En Tres de Febrero, la gestión municipal parece atrapada en un limbo político que confunde a vecinos y genera sospechas. Diego Valenzuela, intendente que ya no lo es formalmente tras su licencia como senador provincial, sigue moviendo los hilos como si la silla de la intendencia fuera inamovible. Junto a él, Rodrigo Aybar y Daniela Reich forman un «triángulo de comando» que, lejos de clarificar el rumbo, multiplica las dudas: ¿quién gobierna de verdad en el distrito?
Valenzuela no suelta el timón. Aunque sin cargo nacional confirmado y con el cargo en Legislatura provincial de licencia, su agenda municipal rebosa actividad. Esta semana, en un evento por el Día del Trabajo y la Producción, se lo vio rodeado de empresas y comercios locales. «Gran encuentro con empresas y comercios de Tres de Febrero, por el Día municipal del trabajo y la producción. El 8 de abril de 1960 salió de la planta de Caseros el primer Fiat 600», tuiteó con orgullo nostálgico. Un guiño al pasado industrial de Caseros que, si bien evoca historia compartida, huele a campaña perpetua. Mientras el distrito enfrenta desafíos cotidianos como la inseguridad, el desempleo y la inflación que aprieta el bolsillo de los tresfebrerenses, el ex intendente prioriza actos simbólicos que lo mantienen en el centro de la escena.
En este enredo, Aybar y Reich juegan roles clave, pero subordinados.
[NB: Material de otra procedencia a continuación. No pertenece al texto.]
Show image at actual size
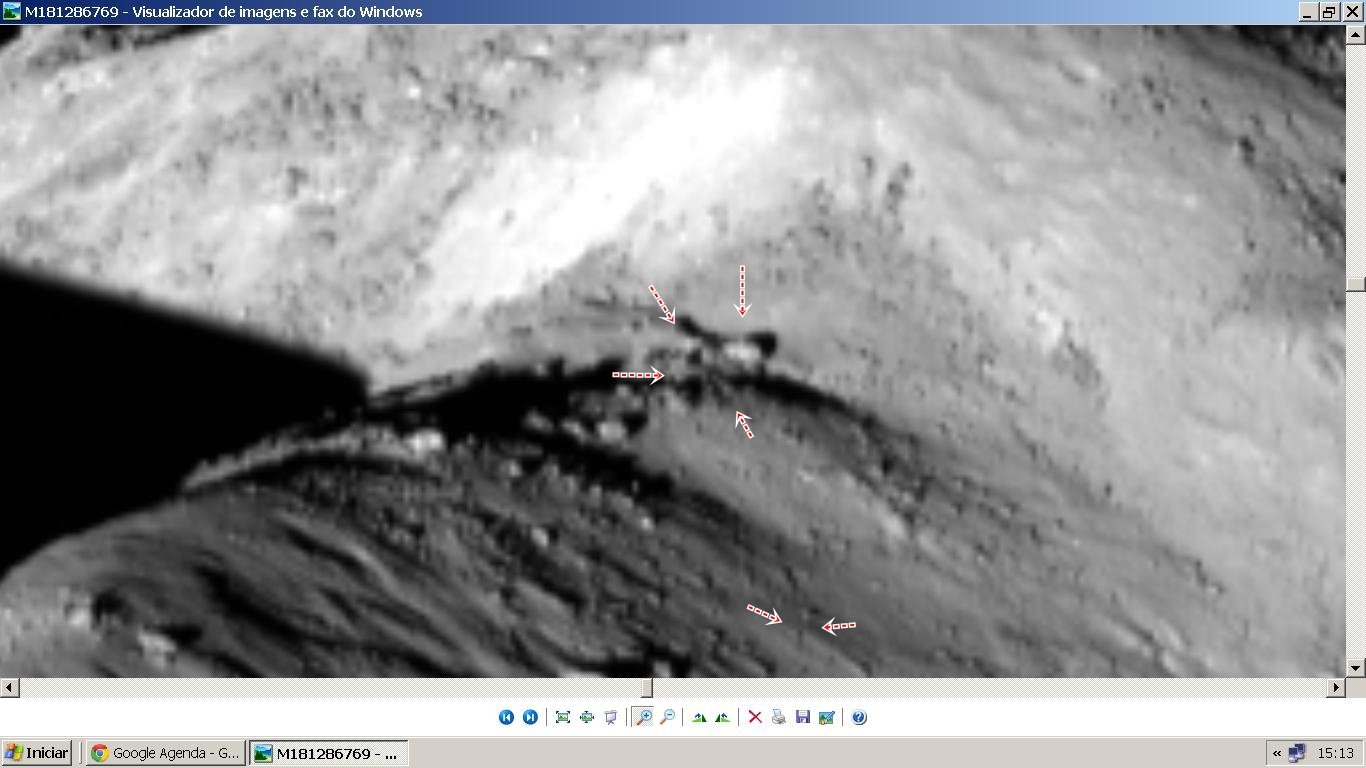The width and height of the screenshot is (1366, 768). pyautogui.click(x=587, y=717)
Aybar, como mano derecha en la gestión diaria, ejecuta sin brillar; Reich, esposa de Valenzuela, gana terreno con un perfil ascendente de cara a 2027. Ella multiplica apariciones públicas, desde recorridas barriales hasta eventos productivos, posicionándose como la heredera natural. ¿Es esto una transición ordenada o un comando en las sombras donde Valenzuela dicta desde afar, usando su licencia como salvavidas político?
El problema radica en la falta de claridad. Los vecinos merecen saber quién toma decisiones reales: ¿el senador ausente que actúa como jefe supremo, sus lugartenientes o la primera dama en ascenso? Esta indefinición no solo debilita la gestión —con obras demoradas y servicios estancados—, sino que anticipa un 2027 donde Tres de Febrero sea tablero de ajedrez para ambiciones personales. Valenzuela dice no soltar la intendencia, pero ¿a costa de qué? Es hora de que el triángulo se defina, o los tresfebrerenses seguirán preguntando: ¿Al final, quién gobierna?